(Stored data)
--------------------------------------------------

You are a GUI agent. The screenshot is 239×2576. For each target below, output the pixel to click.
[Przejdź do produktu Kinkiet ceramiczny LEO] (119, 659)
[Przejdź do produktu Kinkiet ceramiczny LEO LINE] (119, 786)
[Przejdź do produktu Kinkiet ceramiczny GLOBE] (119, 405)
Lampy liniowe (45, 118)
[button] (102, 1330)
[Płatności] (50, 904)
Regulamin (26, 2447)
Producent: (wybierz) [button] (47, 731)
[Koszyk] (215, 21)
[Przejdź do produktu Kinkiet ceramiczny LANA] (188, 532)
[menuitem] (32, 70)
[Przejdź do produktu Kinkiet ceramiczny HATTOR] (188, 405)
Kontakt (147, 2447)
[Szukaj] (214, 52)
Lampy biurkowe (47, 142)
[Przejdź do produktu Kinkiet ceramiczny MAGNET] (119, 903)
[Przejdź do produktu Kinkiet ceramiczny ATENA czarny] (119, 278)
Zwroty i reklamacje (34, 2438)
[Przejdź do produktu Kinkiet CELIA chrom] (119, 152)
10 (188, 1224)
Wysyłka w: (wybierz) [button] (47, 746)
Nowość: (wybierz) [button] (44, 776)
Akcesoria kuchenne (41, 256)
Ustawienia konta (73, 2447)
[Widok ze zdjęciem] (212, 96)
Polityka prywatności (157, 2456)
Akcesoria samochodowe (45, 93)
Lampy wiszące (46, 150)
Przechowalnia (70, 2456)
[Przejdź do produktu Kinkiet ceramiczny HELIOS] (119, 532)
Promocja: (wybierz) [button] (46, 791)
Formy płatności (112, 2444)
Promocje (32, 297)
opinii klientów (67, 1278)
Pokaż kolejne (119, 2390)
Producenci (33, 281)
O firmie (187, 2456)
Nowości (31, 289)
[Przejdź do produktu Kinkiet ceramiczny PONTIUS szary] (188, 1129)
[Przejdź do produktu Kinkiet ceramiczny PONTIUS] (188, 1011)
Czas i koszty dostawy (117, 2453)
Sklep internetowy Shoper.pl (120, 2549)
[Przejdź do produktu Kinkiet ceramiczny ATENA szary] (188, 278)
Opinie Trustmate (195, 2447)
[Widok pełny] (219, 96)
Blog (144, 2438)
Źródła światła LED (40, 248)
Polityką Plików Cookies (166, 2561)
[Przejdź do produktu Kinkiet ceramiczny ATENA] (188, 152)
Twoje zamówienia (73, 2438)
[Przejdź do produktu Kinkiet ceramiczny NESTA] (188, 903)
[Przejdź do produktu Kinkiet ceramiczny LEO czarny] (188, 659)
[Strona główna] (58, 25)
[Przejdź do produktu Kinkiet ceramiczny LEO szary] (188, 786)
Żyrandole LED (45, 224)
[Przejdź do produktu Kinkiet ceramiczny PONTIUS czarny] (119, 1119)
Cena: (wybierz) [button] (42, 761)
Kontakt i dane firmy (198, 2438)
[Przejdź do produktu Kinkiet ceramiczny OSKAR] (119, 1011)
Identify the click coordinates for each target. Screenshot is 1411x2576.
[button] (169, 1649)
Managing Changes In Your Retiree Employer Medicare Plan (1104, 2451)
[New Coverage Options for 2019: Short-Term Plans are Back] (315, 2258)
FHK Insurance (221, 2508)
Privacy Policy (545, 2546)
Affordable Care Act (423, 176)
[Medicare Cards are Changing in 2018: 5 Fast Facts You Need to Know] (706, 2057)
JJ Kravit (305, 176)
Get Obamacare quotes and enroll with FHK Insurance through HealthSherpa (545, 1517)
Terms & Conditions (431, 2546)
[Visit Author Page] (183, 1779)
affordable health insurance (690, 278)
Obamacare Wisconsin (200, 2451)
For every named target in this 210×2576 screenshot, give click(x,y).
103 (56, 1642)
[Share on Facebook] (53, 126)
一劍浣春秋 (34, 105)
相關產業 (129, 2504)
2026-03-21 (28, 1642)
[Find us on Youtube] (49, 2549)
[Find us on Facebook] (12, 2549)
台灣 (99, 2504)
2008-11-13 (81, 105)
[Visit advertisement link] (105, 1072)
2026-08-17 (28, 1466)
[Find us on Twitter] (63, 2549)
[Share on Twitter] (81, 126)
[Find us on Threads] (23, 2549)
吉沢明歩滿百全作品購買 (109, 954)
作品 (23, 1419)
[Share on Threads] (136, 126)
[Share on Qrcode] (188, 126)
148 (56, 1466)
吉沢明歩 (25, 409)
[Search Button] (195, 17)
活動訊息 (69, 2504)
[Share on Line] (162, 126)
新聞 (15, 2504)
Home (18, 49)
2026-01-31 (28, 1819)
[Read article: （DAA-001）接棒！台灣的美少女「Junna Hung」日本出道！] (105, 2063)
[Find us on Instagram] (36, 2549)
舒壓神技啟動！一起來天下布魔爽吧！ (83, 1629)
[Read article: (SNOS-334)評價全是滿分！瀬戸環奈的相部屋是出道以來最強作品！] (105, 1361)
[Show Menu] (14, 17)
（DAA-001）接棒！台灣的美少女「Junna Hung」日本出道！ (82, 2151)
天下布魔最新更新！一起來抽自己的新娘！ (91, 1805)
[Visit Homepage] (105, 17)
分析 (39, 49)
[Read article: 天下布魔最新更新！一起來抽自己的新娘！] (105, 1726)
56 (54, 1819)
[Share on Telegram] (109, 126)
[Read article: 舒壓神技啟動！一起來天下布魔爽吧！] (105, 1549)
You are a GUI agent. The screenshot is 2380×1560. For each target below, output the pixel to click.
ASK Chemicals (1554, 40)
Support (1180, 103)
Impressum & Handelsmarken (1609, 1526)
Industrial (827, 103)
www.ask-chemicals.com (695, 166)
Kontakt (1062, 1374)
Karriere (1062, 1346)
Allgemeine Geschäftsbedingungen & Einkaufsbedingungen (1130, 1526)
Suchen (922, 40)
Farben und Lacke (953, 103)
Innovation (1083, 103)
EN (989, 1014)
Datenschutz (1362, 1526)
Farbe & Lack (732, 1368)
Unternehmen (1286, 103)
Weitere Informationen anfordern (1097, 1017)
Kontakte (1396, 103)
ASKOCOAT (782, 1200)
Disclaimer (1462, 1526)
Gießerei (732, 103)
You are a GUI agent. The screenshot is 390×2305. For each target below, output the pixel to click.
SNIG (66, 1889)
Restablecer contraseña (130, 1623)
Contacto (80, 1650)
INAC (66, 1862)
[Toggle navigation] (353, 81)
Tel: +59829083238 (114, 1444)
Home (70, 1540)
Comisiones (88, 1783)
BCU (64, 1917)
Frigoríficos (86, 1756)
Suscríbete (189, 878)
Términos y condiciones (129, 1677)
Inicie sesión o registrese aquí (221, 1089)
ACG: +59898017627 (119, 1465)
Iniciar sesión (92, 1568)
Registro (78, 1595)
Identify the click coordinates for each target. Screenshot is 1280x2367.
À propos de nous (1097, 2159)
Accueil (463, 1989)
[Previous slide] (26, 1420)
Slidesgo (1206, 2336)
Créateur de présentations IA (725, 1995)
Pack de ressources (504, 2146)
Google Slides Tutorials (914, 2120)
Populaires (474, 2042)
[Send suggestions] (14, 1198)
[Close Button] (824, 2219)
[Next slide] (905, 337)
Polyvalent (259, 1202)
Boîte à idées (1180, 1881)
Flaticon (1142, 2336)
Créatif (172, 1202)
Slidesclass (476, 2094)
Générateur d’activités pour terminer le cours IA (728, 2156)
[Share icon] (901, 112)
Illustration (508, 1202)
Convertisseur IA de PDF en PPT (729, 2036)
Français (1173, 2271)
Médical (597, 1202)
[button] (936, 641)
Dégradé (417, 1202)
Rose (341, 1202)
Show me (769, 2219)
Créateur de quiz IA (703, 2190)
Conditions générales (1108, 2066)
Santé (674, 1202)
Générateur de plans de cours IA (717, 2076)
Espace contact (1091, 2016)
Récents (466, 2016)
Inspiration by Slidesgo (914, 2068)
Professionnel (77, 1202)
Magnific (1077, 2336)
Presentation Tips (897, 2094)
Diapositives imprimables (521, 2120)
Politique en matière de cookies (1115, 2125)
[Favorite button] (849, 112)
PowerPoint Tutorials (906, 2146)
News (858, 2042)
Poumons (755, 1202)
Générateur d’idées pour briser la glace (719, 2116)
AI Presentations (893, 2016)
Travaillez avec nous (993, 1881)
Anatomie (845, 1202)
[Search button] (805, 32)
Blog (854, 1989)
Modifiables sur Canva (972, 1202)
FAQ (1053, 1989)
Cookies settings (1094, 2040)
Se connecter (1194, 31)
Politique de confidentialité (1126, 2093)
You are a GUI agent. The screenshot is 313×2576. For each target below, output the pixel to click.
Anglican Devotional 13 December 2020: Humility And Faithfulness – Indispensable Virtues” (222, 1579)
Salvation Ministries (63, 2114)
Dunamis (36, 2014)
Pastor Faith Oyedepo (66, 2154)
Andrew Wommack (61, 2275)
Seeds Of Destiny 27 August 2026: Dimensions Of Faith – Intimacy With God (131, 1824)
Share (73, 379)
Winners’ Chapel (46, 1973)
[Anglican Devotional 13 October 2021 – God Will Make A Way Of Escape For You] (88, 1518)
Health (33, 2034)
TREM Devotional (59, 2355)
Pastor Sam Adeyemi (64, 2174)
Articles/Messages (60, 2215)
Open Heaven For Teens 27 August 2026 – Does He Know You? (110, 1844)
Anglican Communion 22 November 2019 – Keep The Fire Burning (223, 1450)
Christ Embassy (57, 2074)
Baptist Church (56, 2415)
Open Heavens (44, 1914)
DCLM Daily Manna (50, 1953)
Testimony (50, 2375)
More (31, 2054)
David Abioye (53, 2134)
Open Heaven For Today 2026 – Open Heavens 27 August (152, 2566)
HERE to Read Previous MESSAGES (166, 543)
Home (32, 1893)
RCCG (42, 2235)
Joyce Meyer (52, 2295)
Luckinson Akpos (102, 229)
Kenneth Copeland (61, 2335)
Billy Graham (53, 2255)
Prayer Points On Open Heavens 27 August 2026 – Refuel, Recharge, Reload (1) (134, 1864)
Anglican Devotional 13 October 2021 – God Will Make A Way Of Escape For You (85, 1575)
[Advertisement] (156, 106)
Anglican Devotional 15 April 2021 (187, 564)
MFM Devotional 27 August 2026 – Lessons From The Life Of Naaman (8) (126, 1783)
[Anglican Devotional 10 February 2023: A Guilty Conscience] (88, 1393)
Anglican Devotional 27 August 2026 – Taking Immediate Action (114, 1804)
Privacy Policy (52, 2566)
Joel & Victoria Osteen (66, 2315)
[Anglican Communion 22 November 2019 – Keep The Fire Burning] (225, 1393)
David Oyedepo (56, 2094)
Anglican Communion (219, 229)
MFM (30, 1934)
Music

--------------------------------------------------

▶ **YOUR OBJECTIVE**
Repeat exactly the lines above from the one with "天下布魔最新更新！一起來抽自己的新娘！ (91, 1805)" up to and including the one with "ACG: +59898017627 (119, 1465)". No other line belongs in the reply.

▶ **RESPONSE FOR THIS EXERCISE**
天下布魔最新更新！一起來抽自己的新娘！ (91, 1805)
[Visit Homepage] (105, 17)
分析 (39, 49)
[Read article: 天下布魔最新更新！一起來抽自己的新娘！] (105, 1726)
56 (54, 1819)
[Share on Telegram] (109, 126)
[Read article: 舒壓神技啟動！一起來天下布魔爽吧！] (105, 1549)
You are a GUI agent. The screenshot is 2380×1560. For each target below, output the pixel to click.
ASK Chemicals (1554, 40)
Support (1180, 103)
Impressum & Handelsmarken (1609, 1526)
Industrial (827, 103)
www.ask-chemicals.com (695, 166)
Kontakt (1062, 1374)
Karriere (1062, 1346)
Allgemeine Geschäftsbedingungen & Einkaufsbedingungen (1130, 1526)
Suchen (922, 40)
Farben und Lacke (953, 103)
Innovation (1083, 103)
EN (989, 1014)
Datenschutz (1362, 1526)
Farbe & Lack (732, 1368)
Unternehmen (1286, 103)
Weitere Informationen anfordern (1097, 1017)
Kontakte (1396, 103)
ASKOCOAT (782, 1200)
Disclaimer (1462, 1526)
Gießerei (732, 103)
You are a GUI agent. The screenshot is 390×2305. For each target below, output the pixel to click.
SNIG (66, 1889)
Restablecer contraseña (130, 1623)
Contacto (80, 1650)
INAC (66, 1862)
[Toggle navigation] (353, 81)
Tel: +59829083238 (114, 1444)
Home (70, 1540)
Comisiones (88, 1783)
BCU (64, 1917)
Frigoríficos (86, 1756)
Suscríbete (189, 878)
Términos y condiciones (129, 1677)
Inicie sesión o registrese aquí (221, 1089)
ACG: +59898017627 (119, 1465)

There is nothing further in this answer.